▶ **THE EXERCISE**: In the lines below, replace "magnifier" with "magnifying glass" and leave everything else unchanged.

>> start

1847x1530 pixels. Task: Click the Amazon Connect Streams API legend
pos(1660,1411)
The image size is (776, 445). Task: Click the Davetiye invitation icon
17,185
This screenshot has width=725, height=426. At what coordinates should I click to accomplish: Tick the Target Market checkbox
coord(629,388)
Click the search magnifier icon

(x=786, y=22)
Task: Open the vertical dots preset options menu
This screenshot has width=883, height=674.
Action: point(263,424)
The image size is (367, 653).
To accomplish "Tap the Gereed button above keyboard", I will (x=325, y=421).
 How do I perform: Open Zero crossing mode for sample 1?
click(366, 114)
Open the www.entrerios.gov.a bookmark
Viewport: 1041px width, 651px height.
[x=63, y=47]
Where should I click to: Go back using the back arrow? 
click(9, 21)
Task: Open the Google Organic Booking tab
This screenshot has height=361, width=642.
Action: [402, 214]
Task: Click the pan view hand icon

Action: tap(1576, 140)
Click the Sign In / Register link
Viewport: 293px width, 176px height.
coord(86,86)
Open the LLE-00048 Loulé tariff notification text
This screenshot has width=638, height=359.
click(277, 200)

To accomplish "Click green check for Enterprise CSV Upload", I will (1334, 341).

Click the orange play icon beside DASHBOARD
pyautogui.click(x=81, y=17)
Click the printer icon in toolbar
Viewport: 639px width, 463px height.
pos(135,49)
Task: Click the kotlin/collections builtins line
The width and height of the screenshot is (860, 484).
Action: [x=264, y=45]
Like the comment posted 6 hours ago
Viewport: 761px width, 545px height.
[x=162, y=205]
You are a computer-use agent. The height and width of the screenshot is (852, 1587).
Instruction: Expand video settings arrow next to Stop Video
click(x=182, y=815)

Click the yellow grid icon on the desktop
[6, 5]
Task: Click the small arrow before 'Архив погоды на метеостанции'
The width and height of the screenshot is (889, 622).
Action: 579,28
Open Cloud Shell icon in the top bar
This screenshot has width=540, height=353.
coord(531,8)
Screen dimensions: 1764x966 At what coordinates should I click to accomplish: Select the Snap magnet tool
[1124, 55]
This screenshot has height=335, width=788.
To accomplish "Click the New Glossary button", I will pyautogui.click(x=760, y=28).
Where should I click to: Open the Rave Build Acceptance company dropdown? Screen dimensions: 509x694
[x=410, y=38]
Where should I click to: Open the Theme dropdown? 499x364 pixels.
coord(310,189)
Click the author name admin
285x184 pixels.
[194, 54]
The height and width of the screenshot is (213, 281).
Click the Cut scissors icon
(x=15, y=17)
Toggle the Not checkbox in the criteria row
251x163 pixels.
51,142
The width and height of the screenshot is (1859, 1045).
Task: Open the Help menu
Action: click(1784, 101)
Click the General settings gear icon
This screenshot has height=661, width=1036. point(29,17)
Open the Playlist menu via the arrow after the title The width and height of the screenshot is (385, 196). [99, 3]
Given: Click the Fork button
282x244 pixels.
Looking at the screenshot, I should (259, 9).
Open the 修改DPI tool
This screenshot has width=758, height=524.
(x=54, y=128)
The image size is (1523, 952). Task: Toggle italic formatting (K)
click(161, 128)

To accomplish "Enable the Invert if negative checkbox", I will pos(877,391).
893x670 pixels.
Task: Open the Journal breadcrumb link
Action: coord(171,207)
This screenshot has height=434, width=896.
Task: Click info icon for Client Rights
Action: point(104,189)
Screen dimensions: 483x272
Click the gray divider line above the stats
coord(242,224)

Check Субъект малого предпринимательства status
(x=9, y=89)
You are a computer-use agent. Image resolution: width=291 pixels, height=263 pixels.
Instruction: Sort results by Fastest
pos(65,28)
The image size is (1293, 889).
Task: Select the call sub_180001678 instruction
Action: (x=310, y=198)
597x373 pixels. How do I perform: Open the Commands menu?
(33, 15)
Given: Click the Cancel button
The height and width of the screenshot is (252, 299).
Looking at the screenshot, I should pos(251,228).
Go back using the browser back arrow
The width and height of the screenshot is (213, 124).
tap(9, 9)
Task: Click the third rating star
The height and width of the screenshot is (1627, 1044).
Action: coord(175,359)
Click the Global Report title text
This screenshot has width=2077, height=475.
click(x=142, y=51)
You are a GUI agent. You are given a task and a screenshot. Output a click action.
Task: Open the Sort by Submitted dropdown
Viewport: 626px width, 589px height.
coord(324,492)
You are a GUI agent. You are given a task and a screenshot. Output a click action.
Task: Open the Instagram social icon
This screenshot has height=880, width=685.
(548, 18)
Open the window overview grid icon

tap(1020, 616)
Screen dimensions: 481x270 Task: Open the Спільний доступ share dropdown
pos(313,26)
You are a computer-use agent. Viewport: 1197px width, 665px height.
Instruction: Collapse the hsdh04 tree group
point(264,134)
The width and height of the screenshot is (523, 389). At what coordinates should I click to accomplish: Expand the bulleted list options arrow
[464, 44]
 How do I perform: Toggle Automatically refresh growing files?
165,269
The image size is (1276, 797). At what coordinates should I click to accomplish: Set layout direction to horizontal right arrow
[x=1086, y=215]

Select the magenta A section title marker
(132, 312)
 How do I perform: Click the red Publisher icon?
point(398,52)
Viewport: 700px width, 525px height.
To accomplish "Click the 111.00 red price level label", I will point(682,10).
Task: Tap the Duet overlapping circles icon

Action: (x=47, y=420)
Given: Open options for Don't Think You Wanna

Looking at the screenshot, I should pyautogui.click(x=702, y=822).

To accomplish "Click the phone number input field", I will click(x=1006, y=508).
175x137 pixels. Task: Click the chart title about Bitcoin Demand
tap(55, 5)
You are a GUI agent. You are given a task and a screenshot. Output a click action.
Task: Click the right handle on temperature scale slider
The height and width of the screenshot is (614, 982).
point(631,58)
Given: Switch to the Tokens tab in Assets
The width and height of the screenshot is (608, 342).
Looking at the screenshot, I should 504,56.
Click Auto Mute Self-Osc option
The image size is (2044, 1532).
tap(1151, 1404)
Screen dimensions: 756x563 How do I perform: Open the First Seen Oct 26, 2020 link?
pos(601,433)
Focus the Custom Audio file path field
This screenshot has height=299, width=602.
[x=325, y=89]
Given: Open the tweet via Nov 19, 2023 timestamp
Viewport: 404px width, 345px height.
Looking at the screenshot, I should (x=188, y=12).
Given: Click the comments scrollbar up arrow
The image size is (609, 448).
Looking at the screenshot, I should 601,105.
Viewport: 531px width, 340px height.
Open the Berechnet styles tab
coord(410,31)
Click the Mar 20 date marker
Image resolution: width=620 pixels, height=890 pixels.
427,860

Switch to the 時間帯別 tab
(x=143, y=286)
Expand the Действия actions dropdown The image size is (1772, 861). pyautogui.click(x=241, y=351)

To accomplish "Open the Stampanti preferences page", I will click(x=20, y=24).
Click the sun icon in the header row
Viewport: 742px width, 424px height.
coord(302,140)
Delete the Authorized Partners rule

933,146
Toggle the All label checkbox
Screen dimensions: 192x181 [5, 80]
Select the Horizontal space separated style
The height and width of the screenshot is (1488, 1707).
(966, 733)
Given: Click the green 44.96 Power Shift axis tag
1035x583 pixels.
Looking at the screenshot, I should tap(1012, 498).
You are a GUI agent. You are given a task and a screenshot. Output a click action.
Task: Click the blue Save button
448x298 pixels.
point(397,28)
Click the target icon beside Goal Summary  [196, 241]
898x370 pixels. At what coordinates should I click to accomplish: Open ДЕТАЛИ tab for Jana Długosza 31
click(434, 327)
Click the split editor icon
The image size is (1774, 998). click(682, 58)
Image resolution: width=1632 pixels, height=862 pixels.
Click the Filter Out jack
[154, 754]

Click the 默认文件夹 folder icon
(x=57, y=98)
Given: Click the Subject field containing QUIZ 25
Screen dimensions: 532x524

>> end

▶ **TASK ANSWER**:
1847x1530 pixels. Task: Click the Amazon Connect Streams API legend
pos(1660,1411)
The image size is (776, 445). Task: Click the Davetiye invitation icon
17,185
This screenshot has width=725, height=426. At what coordinates should I click to accomplish: Tick the Target Market checkbox
coord(629,388)
Click the search magnifying glass icon

(x=786, y=22)
Task: Open the vertical dots preset options menu
This screenshot has width=883, height=674.
Action: point(263,424)
The image size is (367, 653).
To accomplish "Tap the Gereed button above keyboard", I will (x=325, y=421).
 How do I perform: Open Zero crossing mode for sample 1?
click(366, 114)
Open the www.entrerios.gov.a bookmark
Viewport: 1041px width, 651px height.
[x=63, y=47]
Where should I click to: Go back using the back arrow? 
click(9, 21)
Task: Open the Google Organic Booking tab
This screenshot has height=361, width=642.
Action: [402, 214]
Task: Click the pan view hand icon

Action: tap(1576, 140)
Click the Sign In / Register link
Viewport: 293px width, 176px height.
coord(86,86)
Open the LLE-00048 Loulé tariff notification text
This screenshot has width=638, height=359.
click(277, 200)

To accomplish "Click green check for Enterprise CSV Upload", I will (1334, 341).

Click the orange play icon beside DASHBOARD
pyautogui.click(x=81, y=17)
Click the printer icon in toolbar
Viewport: 639px width, 463px height.
pos(135,49)
Task: Click the kotlin/collections builtins line
The width and height of the screenshot is (860, 484).
Action: [x=264, y=45]
Like the comment posted 6 hours ago
Viewport: 761px width, 545px height.
[x=162, y=205]
You are a computer-use agent. The height and width of the screenshot is (852, 1587).
Instruction: Expand video settings arrow next to Stop Video
click(x=182, y=815)

Click the yellow grid icon on the desktop
[6, 5]
Task: Click the small arrow before 'Архив погоды на метеостанции'
The width and height of the screenshot is (889, 622).
Action: 579,28
Open Cloud Shell icon in the top bar
This screenshot has width=540, height=353.
coord(531,8)
Screen dimensions: 1764x966 At what coordinates should I click to accomplish: Select the Snap magnet tool
[1124, 55]
This screenshot has height=335, width=788.
To accomplish "Click the New Glossary button", I will pyautogui.click(x=760, y=28).
Where should I click to: Open the Rave Build Acceptance company dropdown? Screen dimensions: 509x694
[x=410, y=38]
Where should I click to: Open the Theme dropdown? 499x364 pixels.
coord(310,189)
Click the author name admin
285x184 pixels.
[194, 54]
The height and width of the screenshot is (213, 281).
Click the Cut scissors icon
(x=15, y=17)
Toggle the Not checkbox in the criteria row
251x163 pixels.
51,142
The width and height of the screenshot is (1859, 1045).
Task: Open the Help menu
Action: click(1784, 101)
Click the General settings gear icon
This screenshot has height=661, width=1036. point(29,17)
Open the Playlist menu via the arrow after the title The width and height of the screenshot is (385, 196). [99, 3]
Given: Click the Fork button
282x244 pixels.
Looking at the screenshot, I should (259, 9).
Open the 修改DPI tool
This screenshot has width=758, height=524.
(x=54, y=128)
The image size is (1523, 952). Task: Toggle italic formatting (K)
click(161, 128)

To accomplish "Enable the Invert if negative checkbox", I will pos(877,391).
893x670 pixels.
Task: Open the Journal breadcrumb link
Action: coord(171,207)
This screenshot has height=434, width=896.
Task: Click info icon for Client Rights
Action: point(104,189)
Screen dimensions: 483x272
Click the gray divider line above the stats
coord(242,224)

Check Субъект малого предпринимательства status
(x=9, y=89)
You are a computer-use agent. Image resolution: width=291 pixels, height=263 pixels.
Instruction: Sort results by Fastest
pos(65,28)
The image size is (1293, 889).
Task: Select the call sub_180001678 instruction
Action: (x=310, y=198)
597x373 pixels. How do I perform: Open the Commands menu?
(33, 15)
Given: Click the Cancel button
The height and width of the screenshot is (252, 299).
Looking at the screenshot, I should pos(251,228).
Go back using the browser back arrow
The width and height of the screenshot is (213, 124).
tap(9, 9)
Task: Click the third rating star
The height and width of the screenshot is (1627, 1044).
Action: coord(175,359)
Click the Global Report title text
This screenshot has width=2077, height=475.
click(x=142, y=51)
You are a GUI agent. You are given a task and a screenshot. Output a click action.
Task: Open the Sort by Submitted dropdown
Viewport: 626px width, 589px height.
coord(324,492)
You are a GUI agent. You are given a task and a screenshot. Output a click action.
Task: Open the Instagram social icon
This screenshot has height=880, width=685.
(548, 18)
Open the window overview grid icon

tap(1020, 616)
Screen dimensions: 481x270 Task: Open the Спільний доступ share dropdown
pos(313,26)
You are a computer-use agent. Viewport: 1197px width, 665px height.
Instruction: Collapse the hsdh04 tree group
point(264,134)
The width and height of the screenshot is (523, 389). At what coordinates should I click to accomplish: Expand the bulleted list options arrow
[464, 44]
 How do I perform: Toggle Automatically refresh growing files?
165,269
The image size is (1276, 797). At what coordinates should I click to accomplish: Set layout direction to horizontal right arrow
[x=1086, y=215]

Select the magenta A section title marker
(132, 312)
 How do I perform: Click the red Publisher icon?
point(398,52)
Viewport: 700px width, 525px height.
To accomplish "Click the 111.00 red price level label", I will point(682,10).
Task: Tap the Duet overlapping circles icon

Action: (x=47, y=420)
Given: Open options for Don't Think You Wanna

Looking at the screenshot, I should pyautogui.click(x=702, y=822).

To accomplish "Click the phone number input field", I will click(x=1006, y=508).
175x137 pixels. Task: Click the chart title about Bitcoin Demand
tap(55, 5)
You are a GUI agent. You are given a task and a screenshot. Output a click action.
Task: Click the right handle on temperature scale slider
The height and width of the screenshot is (614, 982).
point(631,58)
Given: Switch to the Tokens tab in Assets
The width and height of the screenshot is (608, 342).
Looking at the screenshot, I should 504,56.
Click Auto Mute Self-Osc option
The image size is (2044, 1532).
tap(1151, 1404)
Screen dimensions: 756x563 How do I perform: Open the First Seen Oct 26, 2020 link?
pos(601,433)
Focus the Custom Audio file path field
This screenshot has height=299, width=602.
[x=325, y=89]
Given: Open the tweet via Nov 19, 2023 timestamp
Viewport: 404px width, 345px height.
Looking at the screenshot, I should (x=188, y=12).
Given: Click the comments scrollbar up arrow
The image size is (609, 448).
Looking at the screenshot, I should 601,105.
Viewport: 531px width, 340px height.
Open the Berechnet styles tab
coord(410,31)
Click the Mar 20 date marker
Image resolution: width=620 pixels, height=890 pixels.
427,860

Switch to the 時間帯別 tab
(x=143, y=286)
Expand the Действия actions dropdown The image size is (1772, 861). pyautogui.click(x=241, y=351)

To accomplish "Open the Stampanti preferences page", I will click(x=20, y=24).
Click the sun icon in the header row
Viewport: 742px width, 424px height.
coord(302,140)
Delete the Authorized Partners rule

933,146
Toggle the All label checkbox
Screen dimensions: 192x181 [5, 80]
Select the Horizontal space separated style
The height and width of the screenshot is (1488, 1707).
(966, 733)
Given: Click the green 44.96 Power Shift axis tag
1035x583 pixels.
Looking at the screenshot, I should tap(1012, 498).
You are a GUI agent. You are given a task and a screenshot. Output a click action.
Task: Click the blue Save button
448x298 pixels.
point(397,28)
Click the target icon beside Goal Summary  [196, 241]
898x370 pixels. At what coordinates should I click to accomplish: Open ДЕТАЛИ tab for Jana Długosza 31
click(434, 327)
Click the split editor icon
The image size is (1774, 998). click(682, 58)
Image resolution: width=1632 pixels, height=862 pixels.
Click the Filter Out jack
[154, 754]

Click the 默认文件夹 folder icon
(x=57, y=98)
Given: Click the Subject field containing QUIZ 25
Screen dimensions: 532x524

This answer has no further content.